Da AMICI Onlus una nuova piattaforma a supporto di malati e caregivers
Le attività di ricerca e informazione emergono come trasversali ai diversi attori impegnati nella lotta alle MICI. “La partnership con il mondo della clinica e della ricerca scientifica è parte integrante della nostra missione – dichiara Enrica Previtali, Presidente di AMICI Onlus, associazione che riunisce le persone affette da Colite Ulcerosa e da Malattia di Crohn, e i loro familiari –. Per questo siamo lieti di rinnovare la nostra alleanza con IG-IBD con la quale, nel 2020, abbiamo iniziato un percorso che ci ha portato a definire le raccomandazioni per la promozione dell’engagement e la presa in carico dei bisogni psico-socio-assistenziali delle persone con Malattie Infiammatorie Croniche dell’Intestino. In questo viaggio siamo come sempre stati accompagnati da tanti professionisti che si mettono al servizio dei pazienti per garantire delle cure e una migliore qualità di vita, per passare da un sistema centrato sulla malattia a un sistema centrato sulla persona. Il nostro ruolo di accompagnamento di tanti pazienti, attraverso il percorso a volte difficile della malattia, ci suggerisce di vedere nella ricerca scientifica ma anche nell’alleanza con i medici non solo un orizzonte di speranza, ma anche una fonte di approfondimento, di formazione e di informazione; in una parola, di ‘consapevolezza’: strumento imprescindibile nelle mani del paziente per gestire efficacemente le malattie croniche. Sulla base di questo convincimento, AMICI Onlus sta per lanciare la prima piattaforma di digital patient advocacy, che vedrà nell’accesso dei pazienti alla corretta informazione, anche di carattere scientifico, uno dei suoi pilastri.

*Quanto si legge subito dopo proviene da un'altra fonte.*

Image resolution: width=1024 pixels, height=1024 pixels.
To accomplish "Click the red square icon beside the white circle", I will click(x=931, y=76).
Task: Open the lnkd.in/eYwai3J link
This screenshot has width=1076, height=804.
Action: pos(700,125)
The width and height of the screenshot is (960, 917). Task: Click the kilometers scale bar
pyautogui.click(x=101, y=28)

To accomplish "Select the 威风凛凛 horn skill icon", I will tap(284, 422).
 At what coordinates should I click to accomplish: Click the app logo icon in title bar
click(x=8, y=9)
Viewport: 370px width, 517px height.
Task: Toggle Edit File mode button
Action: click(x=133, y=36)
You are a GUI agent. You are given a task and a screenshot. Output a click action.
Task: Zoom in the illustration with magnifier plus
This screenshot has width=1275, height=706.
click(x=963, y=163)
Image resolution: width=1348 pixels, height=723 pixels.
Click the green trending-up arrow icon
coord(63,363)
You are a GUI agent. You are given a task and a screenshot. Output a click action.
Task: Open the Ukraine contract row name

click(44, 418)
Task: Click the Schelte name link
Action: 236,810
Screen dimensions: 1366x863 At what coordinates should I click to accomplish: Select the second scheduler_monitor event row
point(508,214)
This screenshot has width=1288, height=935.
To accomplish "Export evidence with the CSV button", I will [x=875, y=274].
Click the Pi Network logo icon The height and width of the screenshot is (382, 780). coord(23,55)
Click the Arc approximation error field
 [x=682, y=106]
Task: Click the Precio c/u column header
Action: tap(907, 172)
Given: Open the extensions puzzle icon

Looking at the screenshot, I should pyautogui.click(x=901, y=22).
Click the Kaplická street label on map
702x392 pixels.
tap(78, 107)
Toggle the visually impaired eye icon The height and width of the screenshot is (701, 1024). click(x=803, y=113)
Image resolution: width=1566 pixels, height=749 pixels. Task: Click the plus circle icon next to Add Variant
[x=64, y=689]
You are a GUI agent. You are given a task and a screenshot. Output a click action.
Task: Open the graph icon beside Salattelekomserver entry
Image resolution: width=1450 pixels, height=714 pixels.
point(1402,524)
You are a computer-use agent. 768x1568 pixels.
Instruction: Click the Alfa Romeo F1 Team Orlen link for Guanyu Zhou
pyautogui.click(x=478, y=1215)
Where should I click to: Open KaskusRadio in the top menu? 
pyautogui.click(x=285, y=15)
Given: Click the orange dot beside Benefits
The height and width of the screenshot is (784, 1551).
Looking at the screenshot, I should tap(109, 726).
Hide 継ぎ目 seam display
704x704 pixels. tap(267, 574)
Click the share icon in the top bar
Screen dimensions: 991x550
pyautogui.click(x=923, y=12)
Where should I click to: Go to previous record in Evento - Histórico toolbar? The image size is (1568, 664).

E senza dubbio i contenuti scientifici dell’IG-BD contribuiranno ad arricchire e alimentare anche questo nuovo e ambizioso progetto. Perché questo chiede la gente che rappresentiamo”.
La nuova offerta terapeutica
“Stiamo definendo nuove strategie terapeutiche per applicare i diversi farmaci oggi a disposizione per ottenerne il massimo risultato nell’ottica del rapporto tra efficacia e sicurezza – sottolinea il professor Alessandro Armuzzi, Responsabile Comitato Educazionale IG-IBD, Fondazione Policlinico Gemelli, Roma –. Questo discorso riguarda tutti i farmaci biotecnologici anti-TNF per poi continuare con gli anti-alfa4/beta7 integrina e gli anti-interleuchina 12/23, ma si inseriscono anche le cosiddette Piccole Molecole, Small Molecules. Queste ultime sono farmaci orali che a breve potranno essere usati per la Colite Ulcerosa e nel prossimo futuro anche per la malattia di Crohn; si caratterizzano per la rapidità d’azione e per la possibilità di essere assunti per via orale. Ci sono molti trials in corso, alcuni molto avanzati, quindi contiamo nell’arco di 3-4 anni di averne alcuni a disposizione per i nostri pazienti. Nell’elaborare una più strutturata offerta terapeutica, valutiamo anche la sostenibilità per l’utilizzo di questi farmaci. Da una parte, quindi, i pazienti potranno beneficiare sempre più di una medicina personalizzata, basata sui farmaci più adatti a seconda delle proprie caratteristiche fenotipiche; dall’altra, si cerca un giusto equilibrio tra innovazione, personalizzazione e sostenibilità del SSN”.